『めぐり逢えたら -最終部-』
<<TOPに戻る

【和美Side32】

突然手を握られ、心臓が飛び跳ねる。
刺されるような瞳に、心を射抜かれる。

ダメだ、
ダメだ、今すぐ、ここを出なければ、

握られた手をふりほどき、鞄を掴んでソファーから立ち上がる。

「ごめん、朋美、ちょっともう時間がないから・・・。」

朋美を避けるようにリビングを出る。

「和美!!」

慌てて立ち上がる朋美が私を追う。

逃げるように玄関へ向かう途中、腕をものすごい力で引っ張られた。

ドタンッ!

「あぅっ・・・。
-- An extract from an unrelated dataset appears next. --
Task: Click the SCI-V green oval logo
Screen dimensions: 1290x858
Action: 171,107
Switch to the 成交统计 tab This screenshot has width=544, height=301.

」

何が起きたのか解らない。
背中と頭に強い痛みが走った。

壁に身体と頭を強打した。
朋美に腕を引っ張られた後、壁に押しつけられた事に気づいた。

両腕を頭の脇に押さえられている。
痛みで瞑った目を開くと、眼前に朋美の顔があった。

「はっ!! えっ???」

「和美、私の好きな人が誰なのか教えてあげる。」

「あっ、いや、私は別・・・。んぅっ・・・。」

私は別にそんな事は別に知りたくない、と言おうとした時、
強引に口を塞がれた。

(!!っ???)

視界がぼやけるほどの至近距離に、朋美の閉じられた目が見える。
唇に、何か柔らかく温かいものが当てられている。

!?!!!

朋美にキスされている?!

やっと今の状況が把握できた時、不意に唇を離された。

「はぁっ・・・。」

「私がずっと好きだったのは・・・、和美、あなたなの。」

一度離された唇が、衝撃の事実を伝える。

「と、朋美・・・、むぅっ・・・。」

全身に激しい痺れが走ったと同時に、また唇をふさがれた。
朋美とキスしているという事実が、頭の中を痺れさせる。
体中の力が抜ける。
崩れ落ちる私の身体を両手で支えながらも、朋美は唇を重ねていた。